If there is a plan for all of us, I don't see why it had me eat so much pizza last night.
I nearly drowned from the dog trying to lick the marinara off my face.
This would make sense if the grand plan were being orchestrated by the owner of a Brooklyn-style pizza chain. Which would further explain why you can't walk down the street without getting invited to join the Church of the Giant Animatronic Singing Mouse. Or why they replaced the cane sugar in pop with inferior-tasting high fructose pepperoni syrup. Come to think of it, that'd also explain why thousands of different people have reported that at the light at the end of the tunnel, they saw a giant black mustache.
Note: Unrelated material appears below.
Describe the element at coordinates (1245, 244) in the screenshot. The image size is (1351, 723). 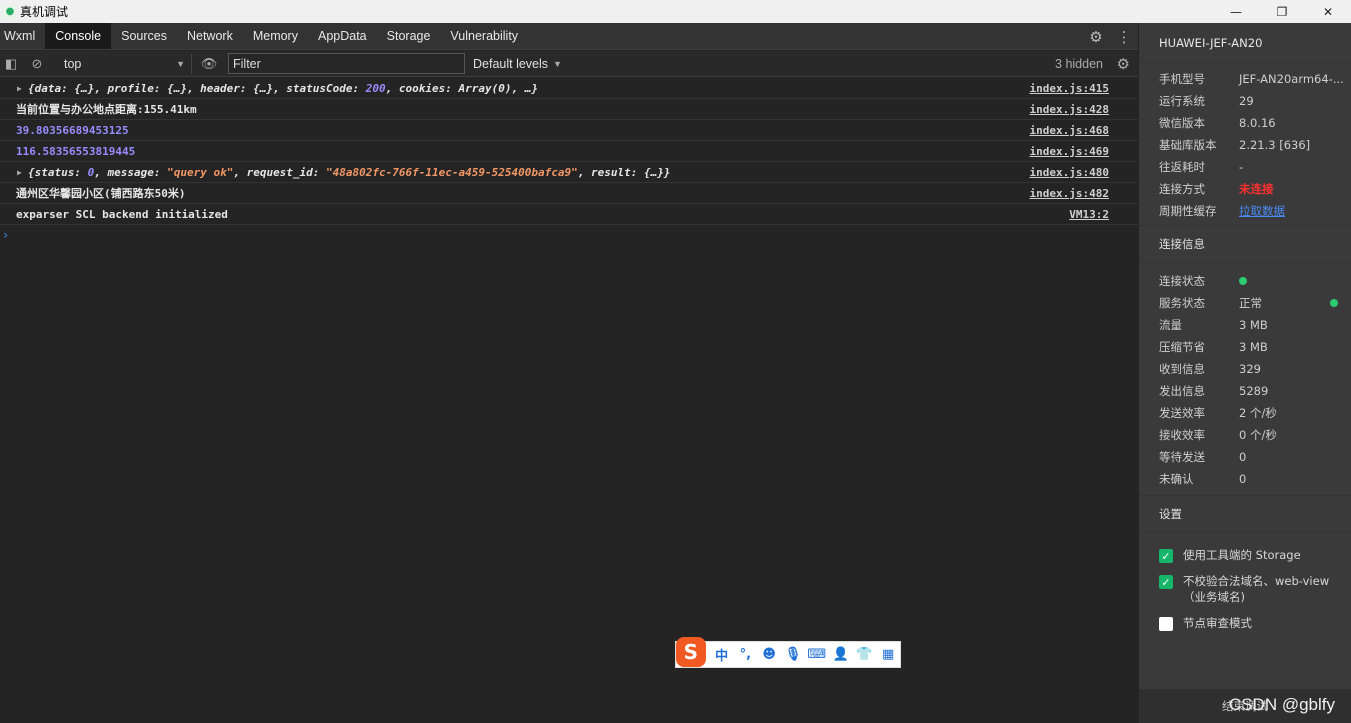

It's comforting to think there's a plan out there, even one run by people who think bony, tiny fish are a topping. But if there is, it sure doesn't seem to be run any better than the men-behind-the-curtain mind-bender The Adjustment Bureau.
Never miss a local story.
After being beaten in the New York senate race, Matt Damon meets Emily Blunt hiding in the men's restroom. Their chemistry is instant, but before he can get her number, she's chased off by security.
By chance, he meets her on a bus three years later. Before he knows it, he's dragged to another dimension by John Slattery, an employee of the Adjustment Bureau, the organization that makes sure people's lives follow the master plan. They have Damon's life all plotted out -- and Blunt isn't supposed to be a part of it.
In accordance with the Sci-Fi Movie Summit of 1998, in which it was declared that no other source material may be adapted for scripts besides superheroes and the short stories of Philip K. Dick, The Adjustment Bureau is loosely based on a Dick story (thank God for capital letters). How loosely? If the all-wise, all-knowing Wikipedia is to be believed, about as loose as promiscuous mozzarella.
Oh well. I'm not one of those people who starts yelling at the screen when an adaptation diverges from the source. The Adjustment Bureau starts strong enough to forget all that anyway, racing with confident purpose through Damon's campaign, the scandal that derails him and his meeting with Blunt. Writer/director George Nolfi nicely captures Damon's charisma, Blunt's troublemaking spirit and the immediate spark between them. Foundation laid, the movie is poised to get all Dickishly mind-bending.
Instead, it gets dickishly boring. The reasons they want to stop Damon and Blunt from seeing each other naked are doled out with all the predictability and creativity of an assembly line. That makes safety scissors. Painted gray. Slattery's magnetic on Mad Men, but despite his snappy hat, his constant info-dumps leave him little room to build a presence here.
So rather than dragging us deeper down the rabbit hole, the exposition swings between stuff we've already guessed and stuff that's no fun. The details of the Bureau's activities are withheld so long that when the answers arrive, they're disappointingly generic.
Which is weird, because Damon's deductions about what Slattery and the Bureau are up to are well-crafted, providing just enough info for us to follow.
Meanwhile, however, Damon's actual efforts to thwart his fate feel rushed and undercooked as a spaghetti dinner made for obnoxious in-laws. Except with less rat poison. The further The Adjustment Bureau descends into its cliched, unappetizing mythology, the more it undercuts the strength of its assured first act. By the end, I would have preferred if a strange man in a nice hat had directed me to another theater instead.